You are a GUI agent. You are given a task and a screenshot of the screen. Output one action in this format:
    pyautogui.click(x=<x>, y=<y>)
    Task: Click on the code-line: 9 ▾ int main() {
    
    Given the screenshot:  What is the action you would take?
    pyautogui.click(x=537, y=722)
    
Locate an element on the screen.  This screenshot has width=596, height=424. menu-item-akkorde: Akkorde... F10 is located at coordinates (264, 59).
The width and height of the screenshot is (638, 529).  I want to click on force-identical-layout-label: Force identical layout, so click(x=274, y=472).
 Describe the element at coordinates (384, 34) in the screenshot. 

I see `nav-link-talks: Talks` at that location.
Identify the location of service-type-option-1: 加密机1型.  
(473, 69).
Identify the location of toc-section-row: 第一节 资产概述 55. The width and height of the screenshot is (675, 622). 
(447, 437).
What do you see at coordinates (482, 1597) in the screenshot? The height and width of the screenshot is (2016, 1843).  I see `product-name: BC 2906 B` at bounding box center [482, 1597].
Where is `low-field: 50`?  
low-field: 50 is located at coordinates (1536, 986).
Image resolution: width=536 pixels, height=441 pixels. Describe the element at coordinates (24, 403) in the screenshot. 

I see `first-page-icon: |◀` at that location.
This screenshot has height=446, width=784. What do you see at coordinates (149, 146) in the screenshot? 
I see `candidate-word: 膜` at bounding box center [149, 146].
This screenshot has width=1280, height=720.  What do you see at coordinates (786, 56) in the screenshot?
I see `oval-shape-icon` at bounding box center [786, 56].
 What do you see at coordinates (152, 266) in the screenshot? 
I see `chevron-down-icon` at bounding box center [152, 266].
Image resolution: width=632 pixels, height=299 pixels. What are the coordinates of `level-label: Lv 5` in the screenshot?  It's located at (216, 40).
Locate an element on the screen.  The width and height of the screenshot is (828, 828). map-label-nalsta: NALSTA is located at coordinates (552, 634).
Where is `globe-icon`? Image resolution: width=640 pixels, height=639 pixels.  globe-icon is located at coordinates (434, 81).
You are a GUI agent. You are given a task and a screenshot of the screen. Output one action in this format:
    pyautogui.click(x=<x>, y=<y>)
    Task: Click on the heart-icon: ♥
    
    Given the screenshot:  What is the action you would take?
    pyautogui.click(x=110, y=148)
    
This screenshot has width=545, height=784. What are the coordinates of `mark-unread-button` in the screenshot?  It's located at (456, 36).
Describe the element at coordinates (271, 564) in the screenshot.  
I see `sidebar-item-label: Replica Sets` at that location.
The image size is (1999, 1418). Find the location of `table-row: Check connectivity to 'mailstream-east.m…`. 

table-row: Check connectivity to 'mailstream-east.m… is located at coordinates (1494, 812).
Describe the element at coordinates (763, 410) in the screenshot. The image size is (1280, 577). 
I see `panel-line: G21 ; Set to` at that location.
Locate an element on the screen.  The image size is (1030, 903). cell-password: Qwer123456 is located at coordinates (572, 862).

__________

**TASK GOAL:**
Rewrite all of the items above, swapping "Describe the element" for "Name the element" wherever it appears and leaving everything else unchanged.

**RESULT OF THE EXERCISE:**
You are a GUI agent. You are given a task and a screenshot of the screen. Output one action in this format:
    pyautogui.click(x=<x>, y=<y>)
    Task: Click on the code-line: 9 ▾ int main() {
    
    Given the screenshot:  What is the action you would take?
    pyautogui.click(x=537, y=722)
    
Locate an element on the screen.  This screenshot has width=596, height=424. menu-item-akkorde: Akkorde... F10 is located at coordinates (264, 59).
The width and height of the screenshot is (638, 529).  I want to click on force-identical-layout-label: Force identical layout, so click(x=274, y=472).
 Name the element at coordinates (384, 34) in the screenshot. 

I see `nav-link-talks: Talks` at that location.
Identify the location of service-type-option-1: 加密机1型.  
(473, 69).
Identify the location of toc-section-row: 第一节 资产概述 55. The width and height of the screenshot is (675, 622). 
(447, 437).
What do you see at coordinates (482, 1597) in the screenshot? The height and width of the screenshot is (2016, 1843).  I see `product-name: BC 2906 B` at bounding box center [482, 1597].
Where is `low-field: 50`?  
low-field: 50 is located at coordinates (1536, 986).
Image resolution: width=536 pixels, height=441 pixels. Name the element at coordinates (24, 403) in the screenshot. 

I see `first-page-icon: |◀` at that location.
This screenshot has height=446, width=784. What do you see at coordinates (149, 146) in the screenshot? 
I see `candidate-word: 膜` at bounding box center [149, 146].
This screenshot has width=1280, height=720.  What do you see at coordinates (786, 56) in the screenshot?
I see `oval-shape-icon` at bounding box center [786, 56].
 What do you see at coordinates (152, 266) in the screenshot? 
I see `chevron-down-icon` at bounding box center [152, 266].
Image resolution: width=632 pixels, height=299 pixels. What are the coordinates of `level-label: Lv 5` in the screenshot?  It's located at (216, 40).
Locate an element on the screen.  The width and height of the screenshot is (828, 828). map-label-nalsta: NALSTA is located at coordinates (552, 634).
Where is `globe-icon`? Image resolution: width=640 pixels, height=639 pixels.  globe-icon is located at coordinates (434, 81).
You are a GUI agent. You are given a task and a screenshot of the screen. Output one action in this format:
    pyautogui.click(x=<x>, y=<y>)
    Task: Click on the heart-icon: ♥
    
    Given the screenshot:  What is the action you would take?
    pyautogui.click(x=110, y=148)
    
This screenshot has width=545, height=784. What are the coordinates of `mark-unread-button` in the screenshot?  It's located at (456, 36).
Name the element at coordinates (271, 564) in the screenshot.  
I see `sidebar-item-label: Replica Sets` at that location.
The image size is (1999, 1418). Find the location of `table-row: Check connectivity to 'mailstream-east.m…`. 

table-row: Check connectivity to 'mailstream-east.m… is located at coordinates (1494, 812).
Name the element at coordinates (763, 410) in the screenshot. The image size is (1280, 577). 
I see `panel-line: G21 ; Set to` at that location.
Locate an element on the screen.  The image size is (1030, 903). cell-password: Qwer123456 is located at coordinates (572, 862).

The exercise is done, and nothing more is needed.